Proposition 30- EPA

Proposition 30, officially titled Temporary Taxes to Fund Education, is a California ballot measure that was decided by California voters at the state-wide election on November 6, 2012. The initiative is a measure to increase taxes to prevent $6 billion cuts to the education budget for California state schools. The measure was approved by California voters by a margin of 55 to 45 percent.

Proposition 30 provides for personal income tax increase over seven years for California residents with an annual income over $250,000, to be implemented retroactively starting January 1, 2012 through the end of 2018. The measure also provides for an increase in the state sales tax by 0.25 percent over four years (from January 1, 2013 through December 31, 2016).

Proposition 30, The Schools and Local Public Safety Protection Act of 2012, approved by the voters on November 6, 2012, temporarily increases the state’ s sales tax rate for all taxpayers and the personal income tax rates for upper-income taxpayers. The revenue generated by the measure’s temporary tax increases is included in the calculations of the Proposition 98 minimum guarantee raising the guarantee by billions of dollars each year. A portion of the new revenues therefore would be used to support increased school funding, with the remainder helping to balance the state budget.

The new revenues generated from Proposition 30 are deposited into a newly created state account called the Education Protection Account (EPA). Of the funds in the account, 89 percent is provided to K-12 education and 11 percent to community colleges.
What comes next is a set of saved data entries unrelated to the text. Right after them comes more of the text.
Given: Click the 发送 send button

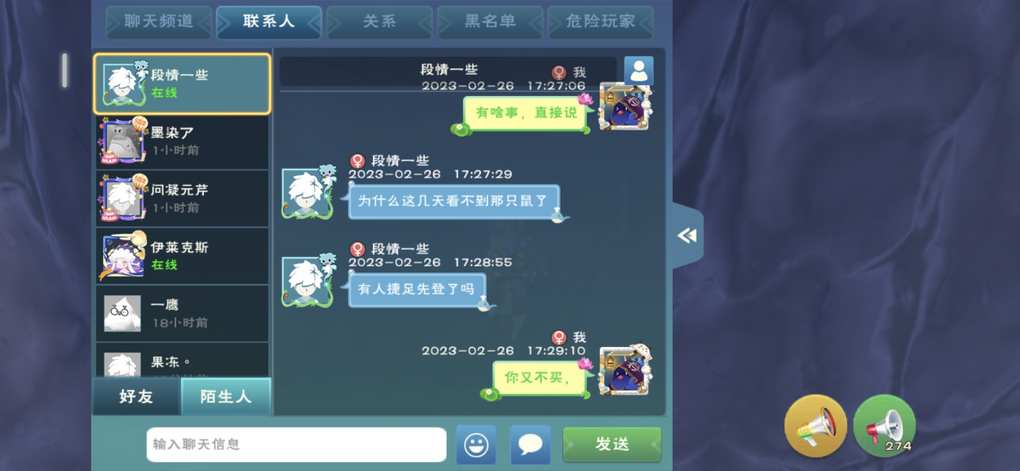Looking at the screenshot, I should tap(611, 444).
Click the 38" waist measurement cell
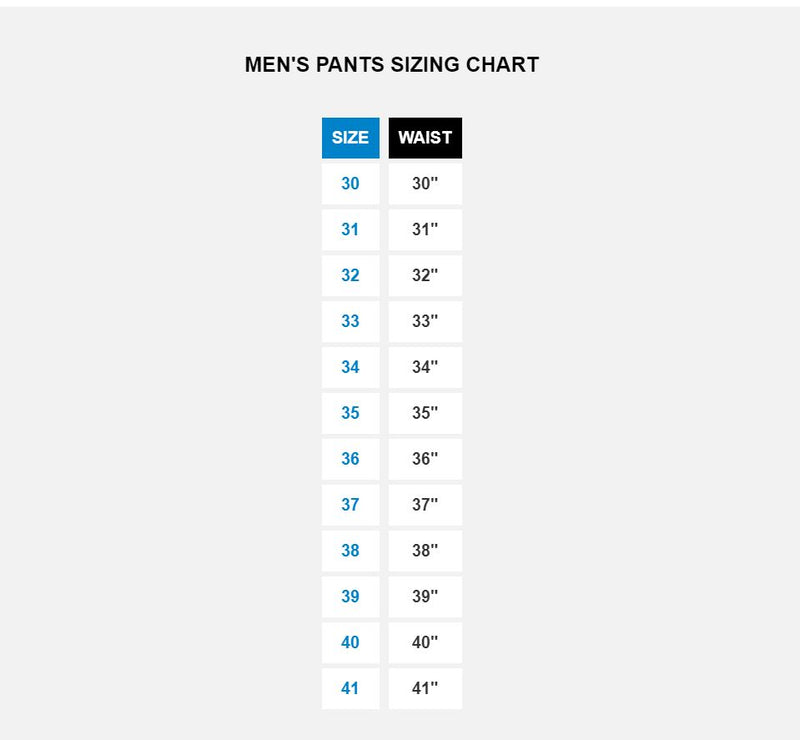The height and width of the screenshot is (740, 800). coord(425,551)
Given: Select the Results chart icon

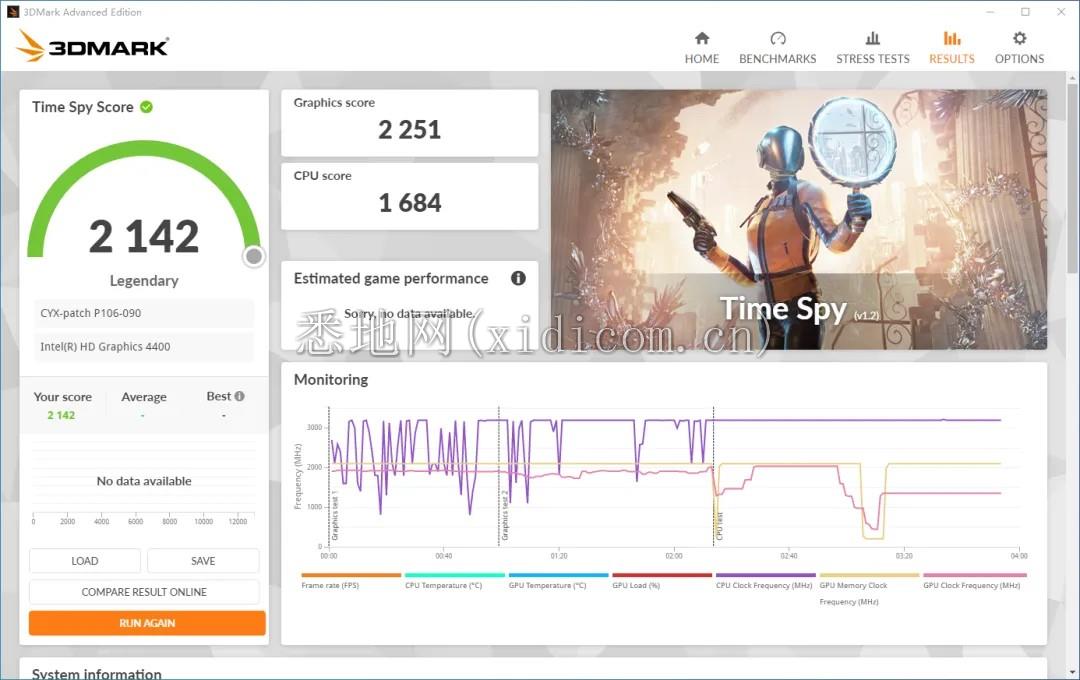Looking at the screenshot, I should click(x=951, y=39).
How does Prop 30 Funding Work?   

1.   Proposition 30 money is put in the State Education Protection Account quarterly and then routed to county offices of education, K-12 school districts, charter schools and community college districts.
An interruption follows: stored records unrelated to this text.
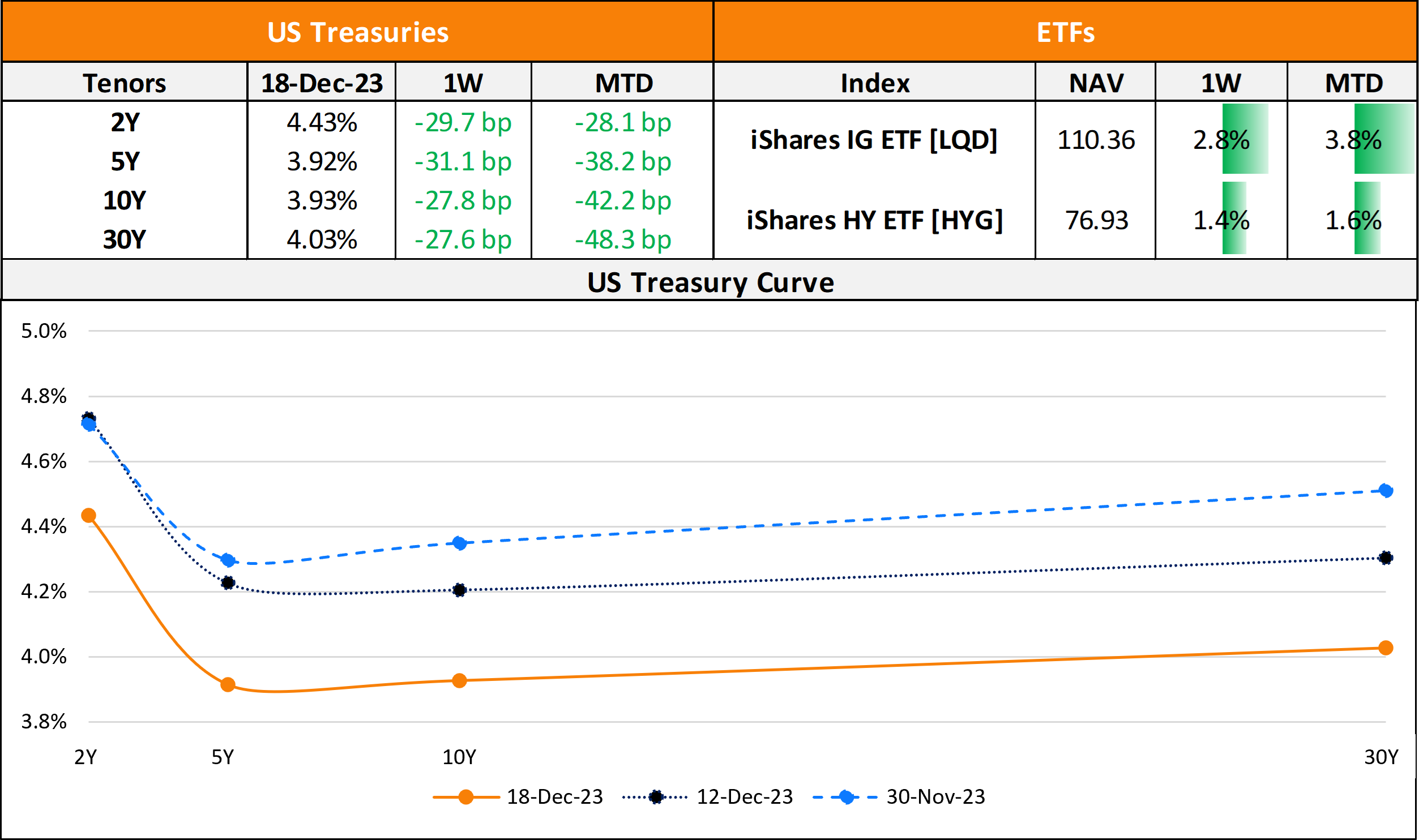Click the LQD 1W green data bar
This screenshot has width=1419, height=840.
(x=1245, y=139)
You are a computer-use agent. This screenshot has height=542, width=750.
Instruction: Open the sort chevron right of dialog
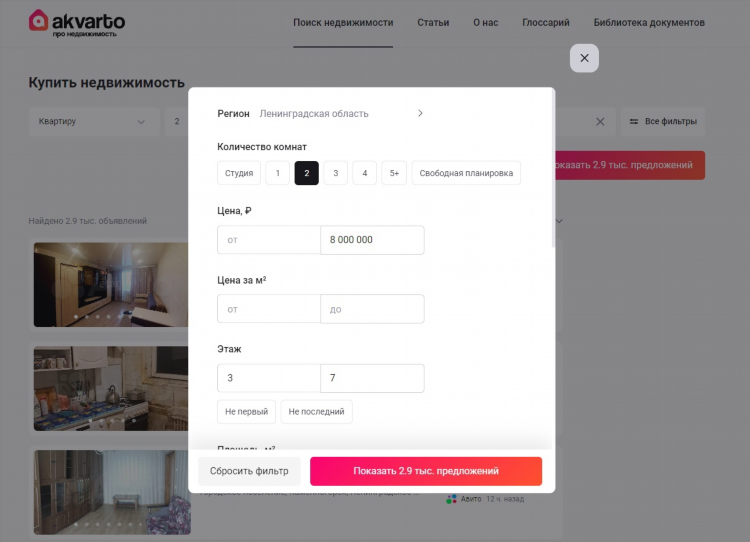(559, 221)
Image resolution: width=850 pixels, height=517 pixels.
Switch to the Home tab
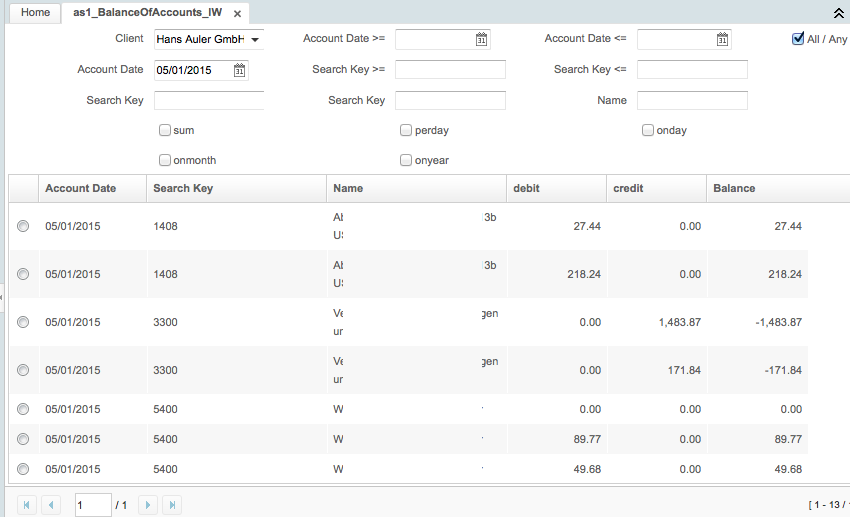[35, 13]
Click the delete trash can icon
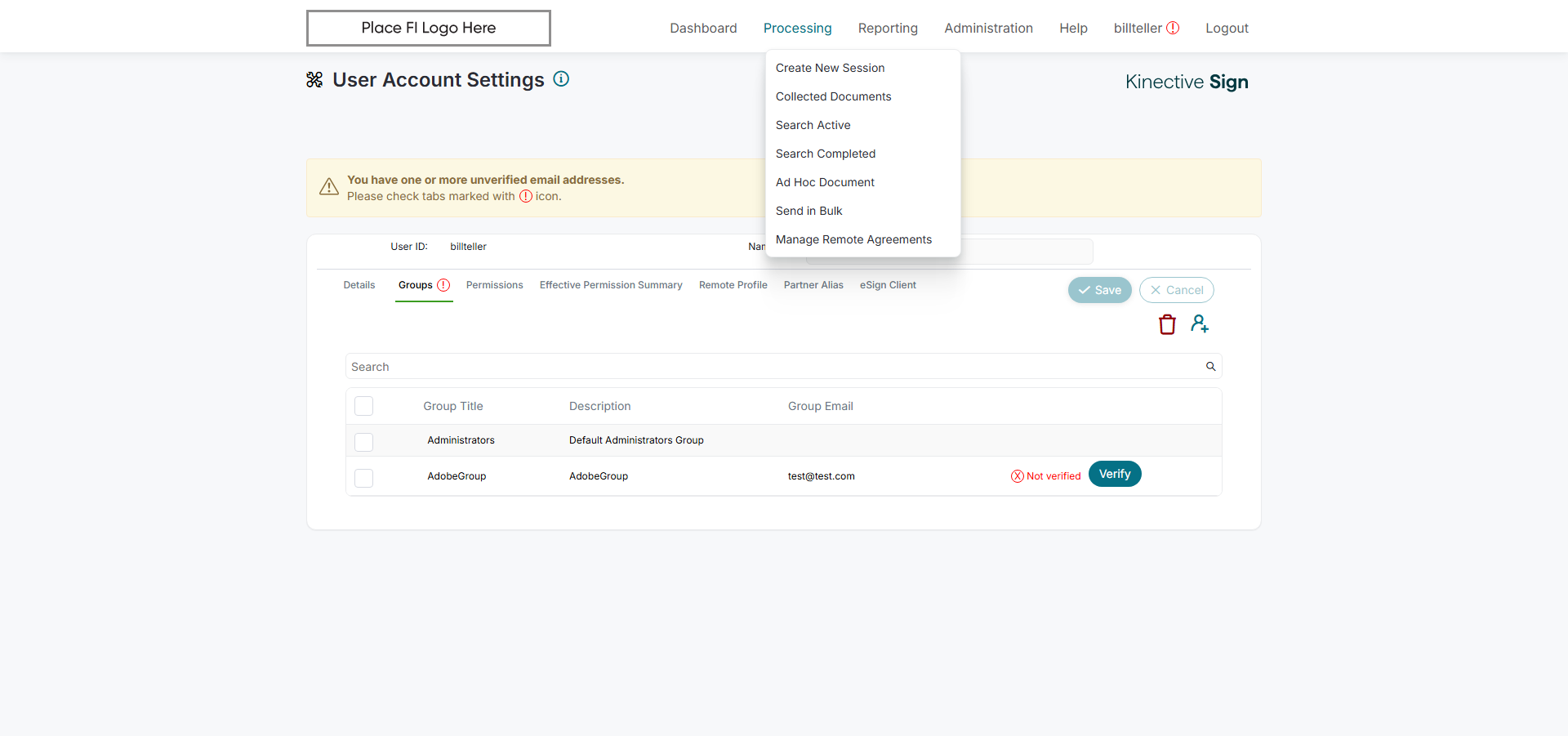Screen dimensions: 1568x736 coord(1167,325)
2.  County offices of education, K-12 school districts, charter schools and community college districts spend Proposition 30 money according to their adopted spending plans, which must be made public.
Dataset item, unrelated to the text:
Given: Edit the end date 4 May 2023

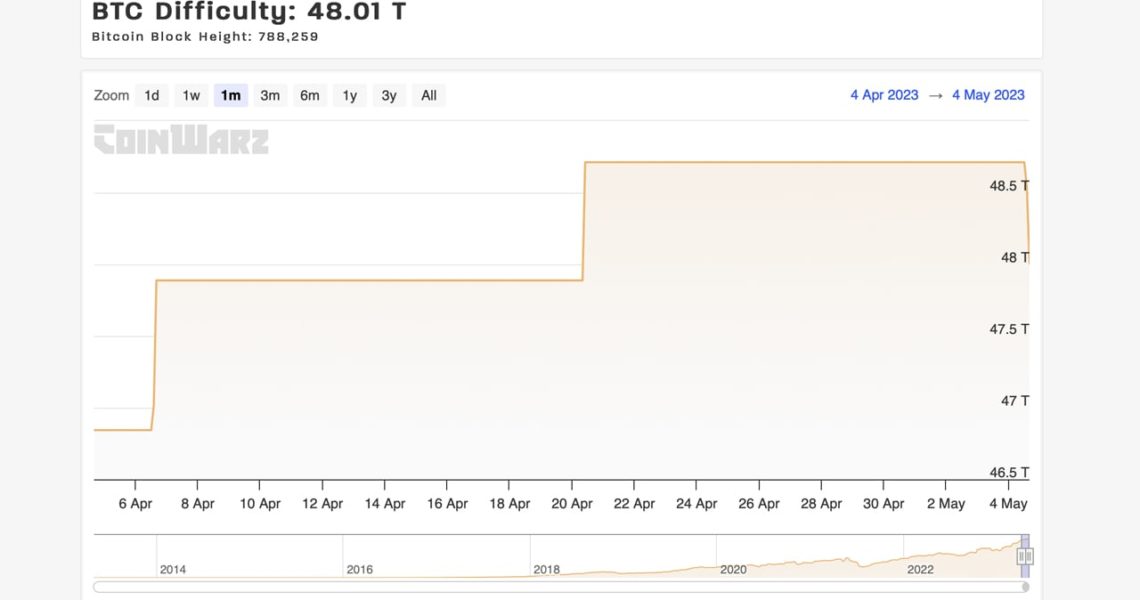Looking at the screenshot, I should point(988,95).
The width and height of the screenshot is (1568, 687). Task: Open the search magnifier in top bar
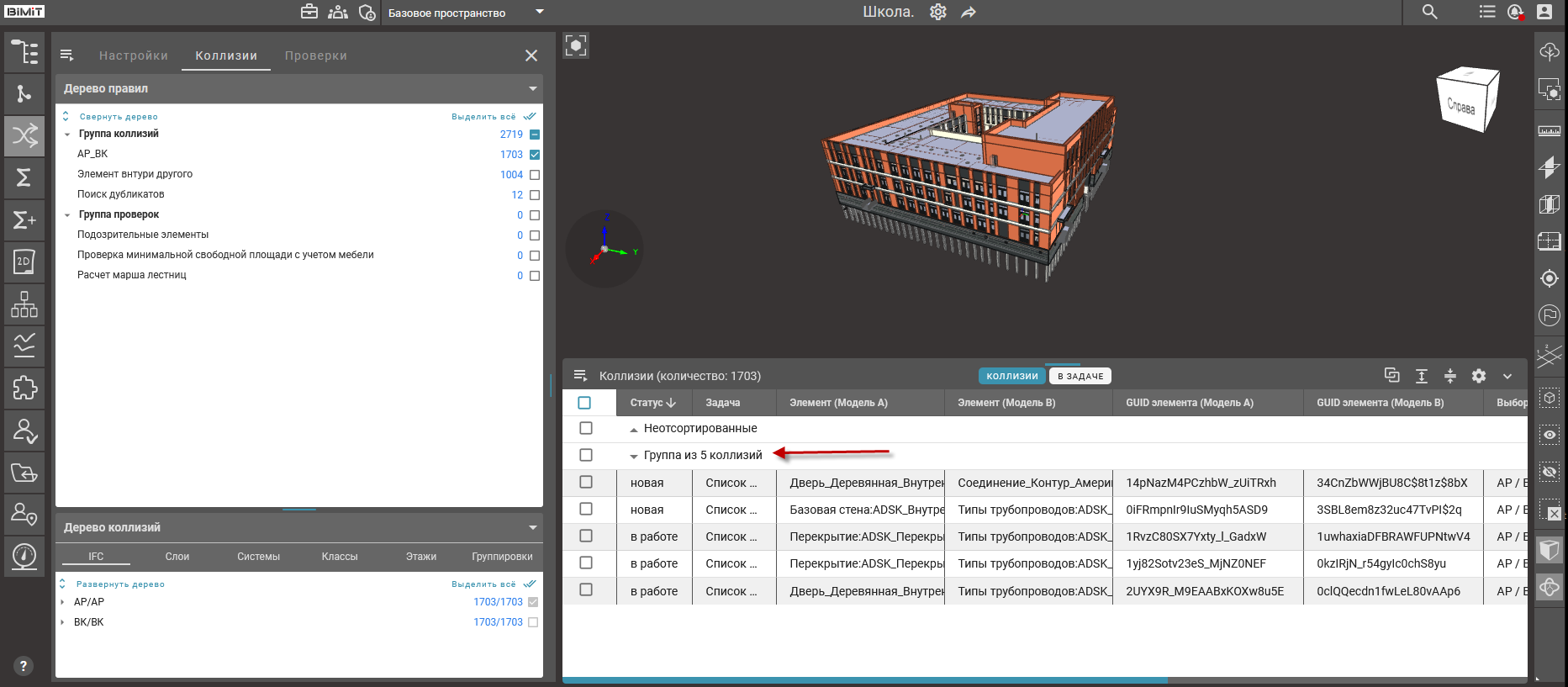tap(1429, 12)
3.  After the close of each fiscal year, Proposition 30 spending is audited to determine if the money was used according to law.

Pursuant to Article XIII, Section 36 of the California Constitution, school districts, county offices of education and community college districts are required to determine how the moneys received from the Education Protection Account are spent in the school or schools within its jurisdiction, provided that the governing board makes the spending determinations in an open session of a public meeting.